# EXERCISE OBJECTIVE
Only the lines from the one holding "Task: Select the" to the end of the data should be echoed, exactly as they appear, minus the pictures.

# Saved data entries
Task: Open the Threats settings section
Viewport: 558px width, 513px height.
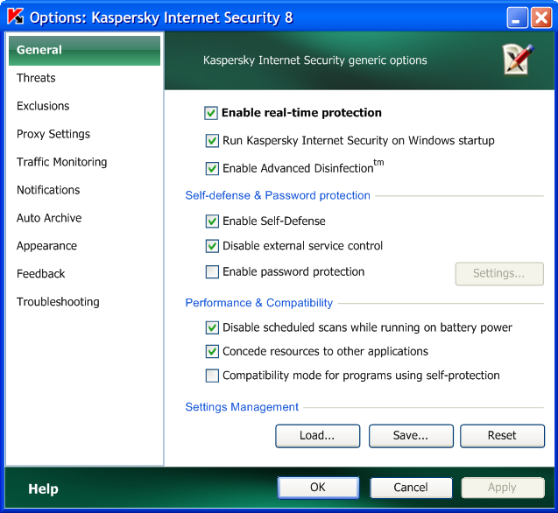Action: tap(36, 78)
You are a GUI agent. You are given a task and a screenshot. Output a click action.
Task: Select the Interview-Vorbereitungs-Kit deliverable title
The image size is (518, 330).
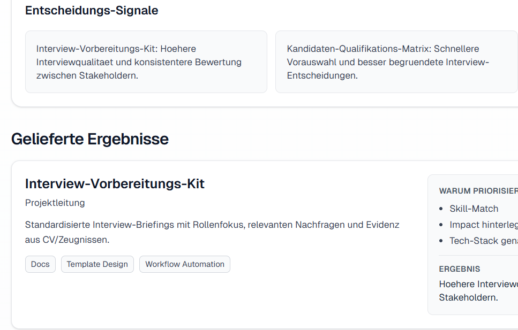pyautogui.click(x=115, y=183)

# RESPONSE
Task: Select the Interview-Vorbereitungs-Kit deliverable title
The image size is (518, 330).
pyautogui.click(x=115, y=183)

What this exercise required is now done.